++++ Extrait choisi

Le temps sans l'économie...

Mon séjour aoûtien à Lancieux, sur la côte d’émeraude, est une respiration nécessaire à la veille d’une année scolaire qui s’annonce sous des auspices peu favorables : être loin de l’agitation urbaine, se promener au fil des sentiers et des côtes, reprendre pied dans le monde des souvenirs en attendant de s’en créer d’autres, lire et méditer, réfléchir aussi aux perspectives d’avenir, autant professionnelles et politiques que personnelles, voilà ce que permet un certain détachement, un « désengagement du quotidien », certes temporaire mais véritablement reposant et bienvenu.

 

Les nouvelles du monde m’arrivent ainsi comme « atténuées », vidées d’une part de leur charge émotionnelle, comme si l’écoulement moins rapide du temps en défaisait la violence… Le calme de ce refuge lancieutin ne signifie pas la mise à l’écart du monde mais une perception différente de ce qui m’entoure et m’atteint, et je ne m’en porte pas plus mal ! Contraint de ne me rendre sur la Toile que quelques minutes par jour (il n’y a pas de connection internet à la maison), celle-ci ne me manque pas particulièrement et cela me libère un temps certain pour « faire autre chose » comme, par exemple, regarder le beau mais déroutant (voire bien plus que cela !) film intitulé « Mr. Nobody » qui ravive mes propres interrogations sur le temps (de plus en plus prégnantes à l’approche de la cinquantaine), les choix et les sentiments, le choix des sentiments en particulier…

 

Peut-on vivre ainsi longtemps ? Pourquoi pas ? Mais dans notre société habituée à la rapidité, la fluidité, une sorte de nomadisme constant de la pensée et de « bougisme », le présentisme et autres aspects de la modernité contemporaine, le fait de rester ancré dans un lieu et dans un temps ralenti, de « prendre son temps » qui est pourtant aussi un moyen de mieux l’appréhender sans y penser et de le vivre sans le craindre, ce fait-là apparaît « décalé » ou « nostalgique », voire pire ! « Ce temps-là est-il bien utile ? », me demandait un peu surpris et ironique il y a quelques années un ami versé dans les affaires : cette question me choque car je conçois mal que le temps doive se résumer à « l’utilité » comme je me scandalise de ce qui est devenu une injonction, « le temps c’est de l’argent ! ». Non, non, mille fois non ! Dans mon séjour lancieutin partagé entre promenades, baignades (rares malheureusement du fait des pluies trop fréquentes et des vagues trop fortes cette semaine), lectures et écritures, je ne compte pas mon temps, je ne le mesure pas aux nombres de lignes lues ou rédigées, je ne le monnaye pas en cafés ou en journaux !

++++++++
++++ Données affichées

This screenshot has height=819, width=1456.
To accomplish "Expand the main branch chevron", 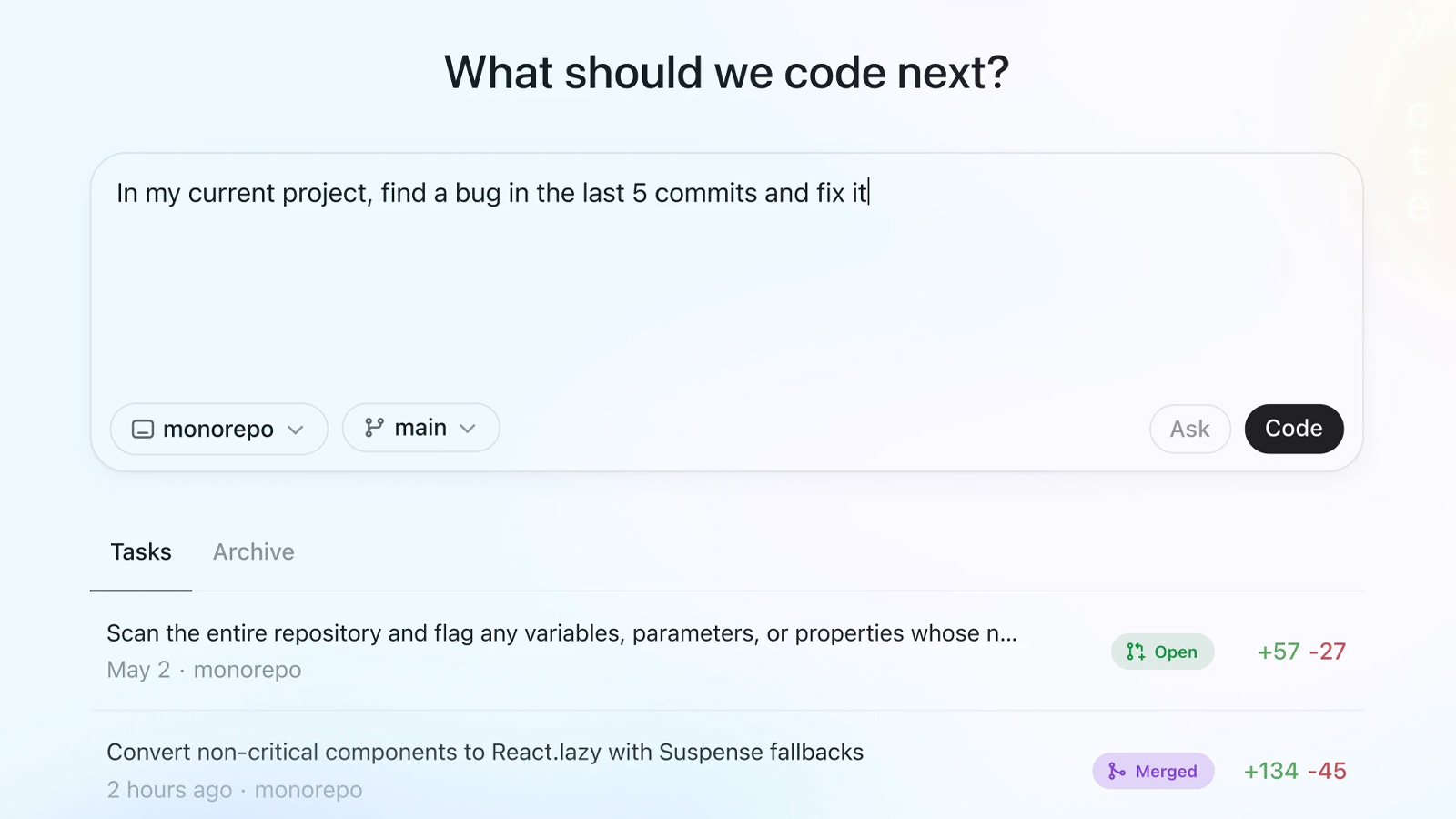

++++++++

▶ **Objectif**
Recopiez fidèlement le passage de l'extrait sur le temps allant de « Le temps sans » jusqu'à « reposant et bienvenu. ». Les données n'ont aucun lien avec l'extrait.

▶ **Réponse**
Le temps sans l'économie...

Mon séjour aoûtien à Lancieux, sur la côte d’émeraude, est une respiration nécessaire à la veille d’une année scolaire qui s’annonce sous des auspices peu favorables : être loin de l’agitation urbaine, se promener au fil des sentiers et des côtes, reprendre pied dans le monde des souvenirs en attendant de s’en créer d’autres, lire et méditer, réfléchir aussi aux perspectives d’avenir, autant professionnelles et politiques que personnelles, voilà ce que permet un certain détachement, un « désengagement du quotidien », certes temporaire mais véritablement reposant et bienvenu.